According to him, for 25 years the perpetrators capitalized on the system’s loopholes to defraud the country of billions of naira by forging documents, breaching payment procedures and looting the national treasury.

By the time incumbent President Bola Ahmed Tinubu removed the subsidy on Premium Motor Spirit (PMS), also known as petrol, on May 29, 2023, Nigeria had spent N16.5 trillion on subsidy payments, the bulk of which had been stolen. Tinubu had in his inaugural speech declared that “Fuel subsidy is gone”. Bawa said the looting spree was carried out under four administrations between 1999 and 2023.

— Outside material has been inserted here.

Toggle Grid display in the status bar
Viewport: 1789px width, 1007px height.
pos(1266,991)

According to Bawa, the regimes under which the national treasury was plundered were those of former President Olusegun Obasanjo (1999-2006), the late President Umaru Musa Yar’Adua (2007-2009), former President Goodluck Jonathan (2010-2014), and Muhammadu Buhari (2015-2023).

These revelations are contained in the book, The Shadow Of Loot and Losses – Uncovering Nigeria’s Petrol Subsidy Fraud, which the former anti-graft czar authored.

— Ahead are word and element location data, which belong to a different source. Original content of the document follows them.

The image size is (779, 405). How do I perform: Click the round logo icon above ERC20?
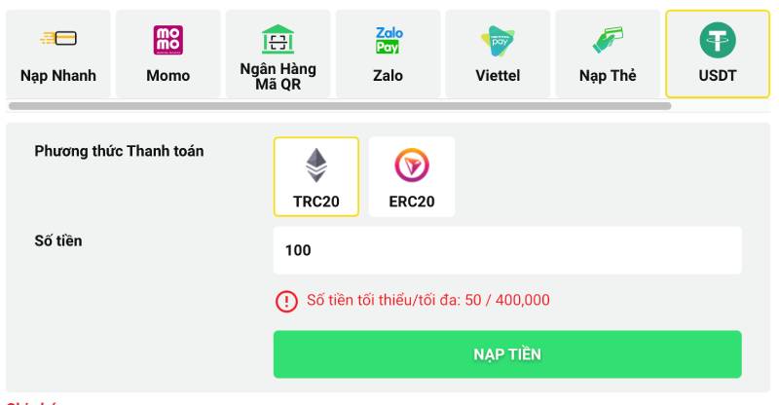(411, 166)
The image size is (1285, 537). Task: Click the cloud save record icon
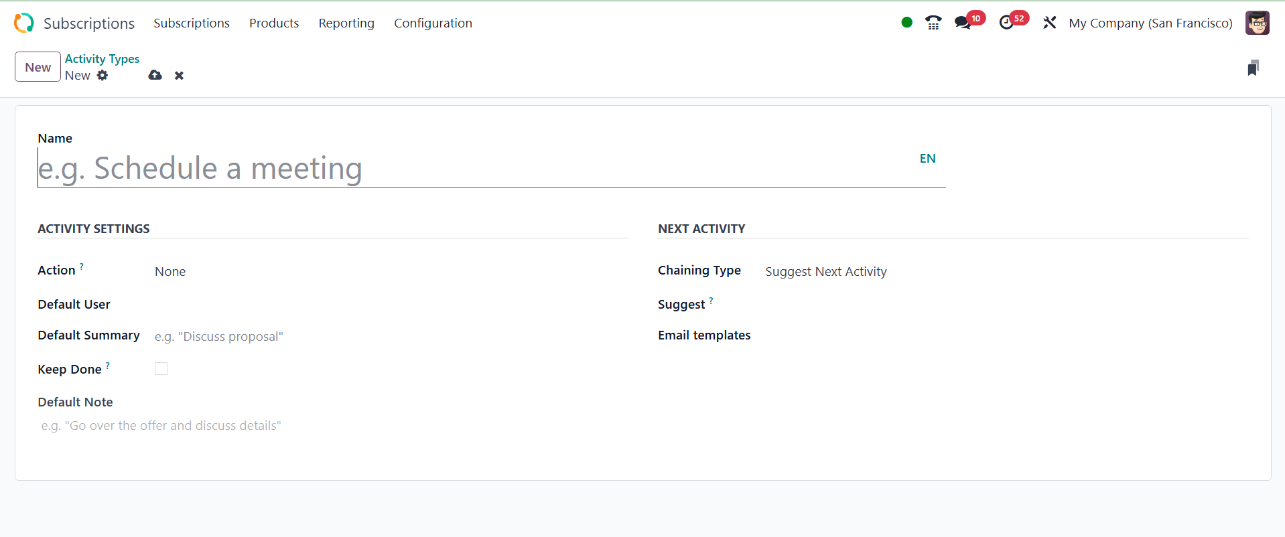(x=155, y=75)
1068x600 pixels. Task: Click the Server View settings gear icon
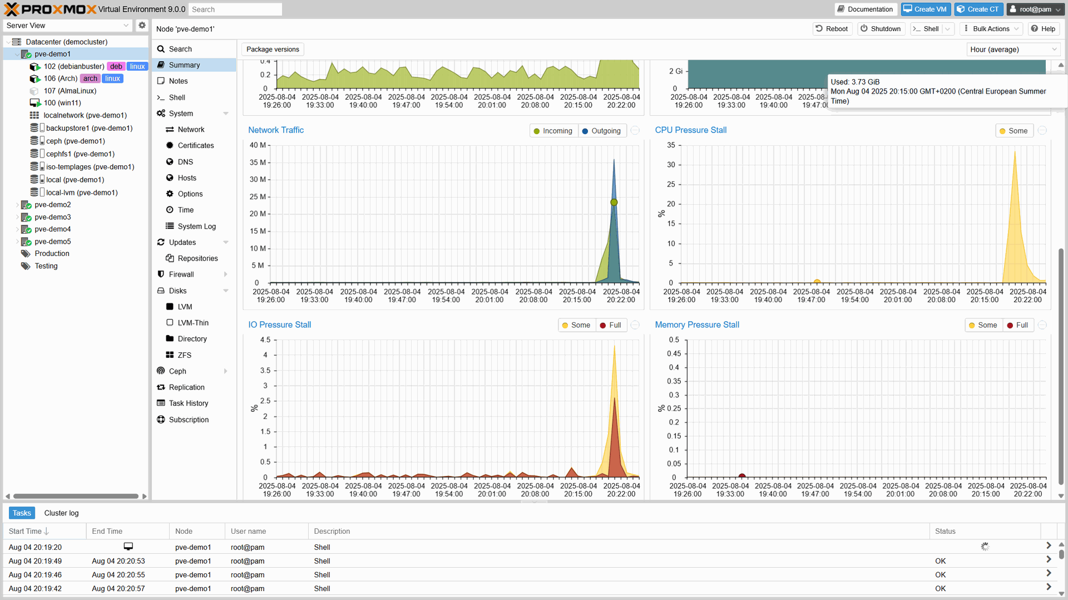pyautogui.click(x=142, y=26)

According to the figures disclosed by Bawa, of the four administrations, Buhari’s topped the controversial subsidy payment with N11 trillion, followed by Jonathan’s, which doled out N3.9 trillion. The Obasanjo government came third with N812 billion while Yar’Adua occupied the rear with N794 billion.

Obasanjo and Buhari spent eight years in office while Jonathan ruled for six years, having initially completed the two years left by the Yar’Adua administration, as the deceased’s deputy, winning the presidential election in 2011.

In the 317-page book, Bawa said the subsidy payments, which were usually fraudulent, were oiled by inadequate regulatory frameworks, weak law enforcement mechanisms, and a lack of transparency in the whole process.

Bawa said these lapses encouraged the spike in subsidy payments from N123 billion in 2006 to N886 billion in 2014 and the outrageous figure of N11 trillion in 2023.